* [Source text]:
■ ■ ■ ■ ■ ■ ■

Reputation: 143
I am working with extreme dry events and trying to obtain some information about their characteristics. This is an example of my data:
dat <- data.frame(length= c(39,1,1,1,98,1,1,1,57,1,1,1,34,1,1), value = c(0,-1.111,-1.645,-1.285,0,-1.223,-1.369,-1.007,0,-1.083,-1.675,-1.119,0,-1.554,-1.6228))
Rows are months, thus column 'length' identifies a dry month with the number 1, for its part, column 'value' records the severity of that dry event. What I would like to obtain is, on one hand the median and maximum length of dry events but considering each group of consecutive dry months (length = 1) as an event (red boxes); on the other hand I would like to calculate the median and minimum values of the severity of all the dry events in the serie.
This screenshot shows what I am trying to get and the values I expect to obtain.
My main question is how I can considerate the groups of consecutive rows with value 1 in column 'length' as an unique case and calculate these simple statistics.
Thank you so much in advance for any help provided.
Upvotes: 3
Views: 115
Reputation: 1702
A fully dplyr
solution:
library(tidyverse)
dat2 <- dat %>%
mutate(zero_count = if_else(value == 0, 1, 0),
group_id = cumsum(zero_count)) %>%
filter(length == 1) %>%
group_by(group_id) %>%
summarise(mean = mean(value), median = median(value), months = length(group_id))

■ ■ ■ ■ ■ ■ ■

* [Source material]:
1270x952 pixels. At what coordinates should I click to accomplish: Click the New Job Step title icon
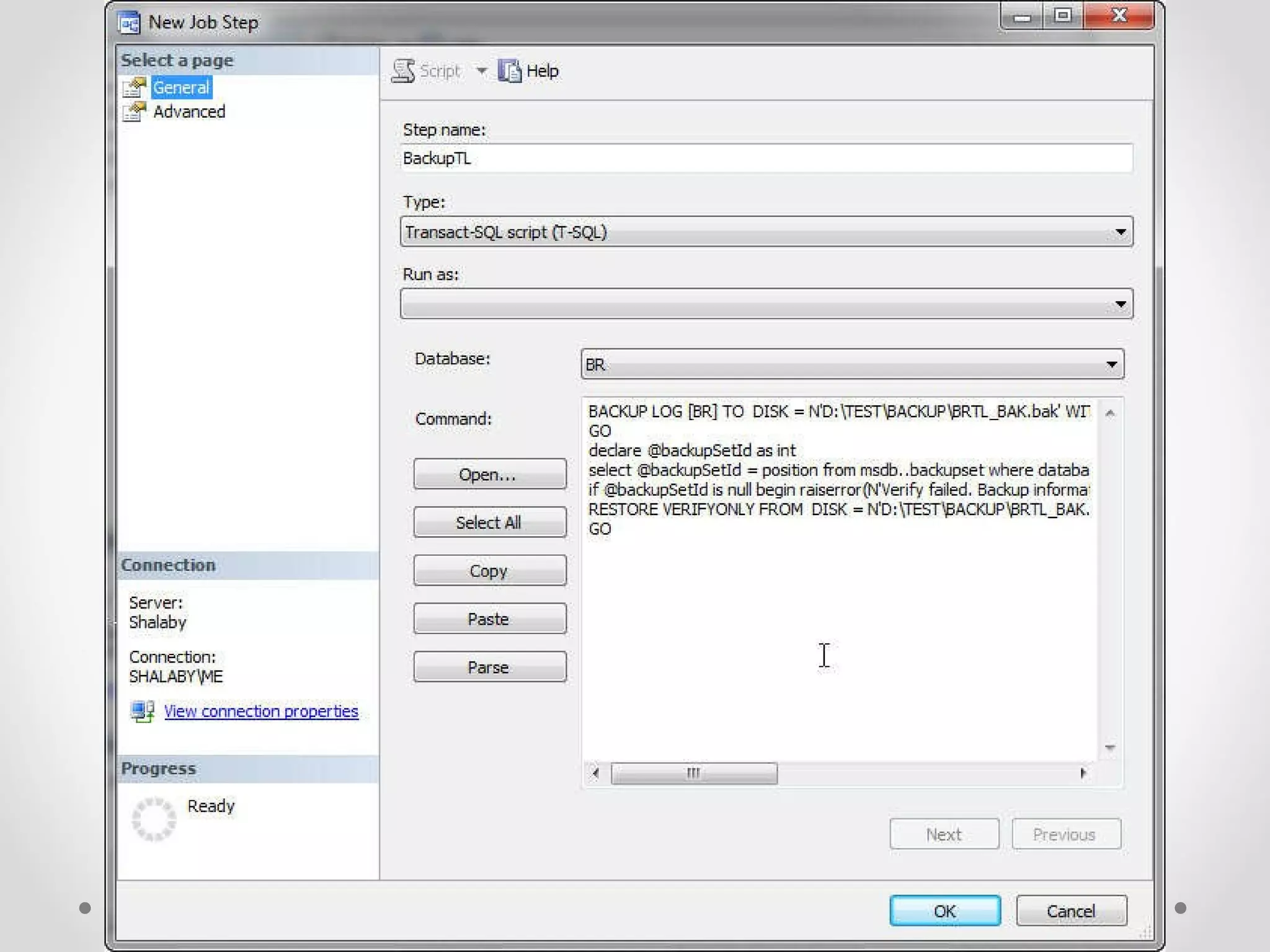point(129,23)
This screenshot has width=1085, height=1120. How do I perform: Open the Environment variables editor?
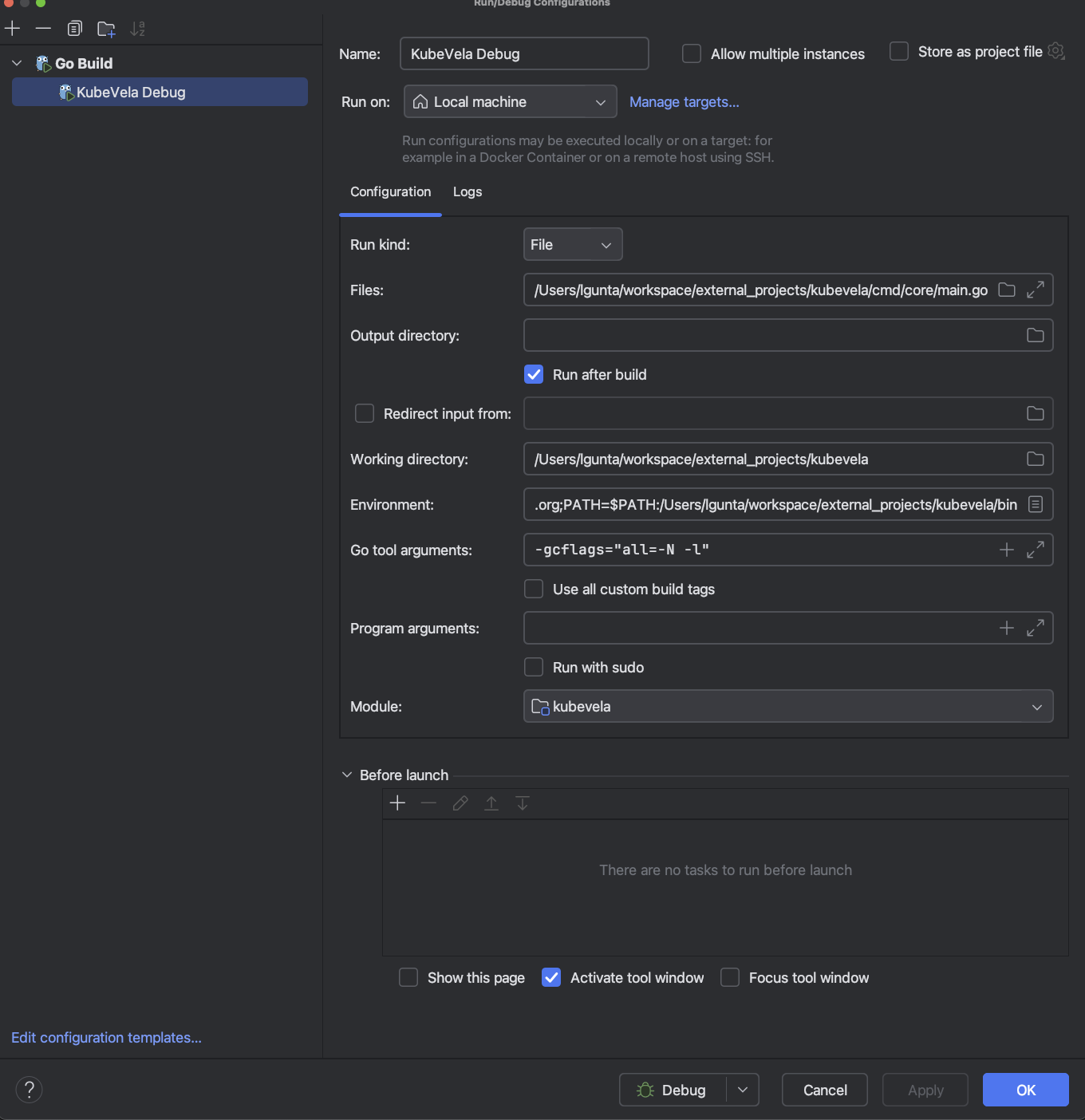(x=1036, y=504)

■ ■ ■ ■ ■ ■ ■

* [Set tasks]:
(a) In the dry-events thread, which number in the 'length' column marks a dry month?
(b) Repeat word for word the dry-events thread from "This screenshot shows" to "any help provided.".

* [Solution list]:
(a) 1

(b)
This screenshot shows what I am trying to get and the values I expect to obtain.
My main question is how I can considerate the groups of consecutive rows with value 1 in column 'length' as an unique case and calculate these simple statistics.
Thank you so much in advance for any help provided.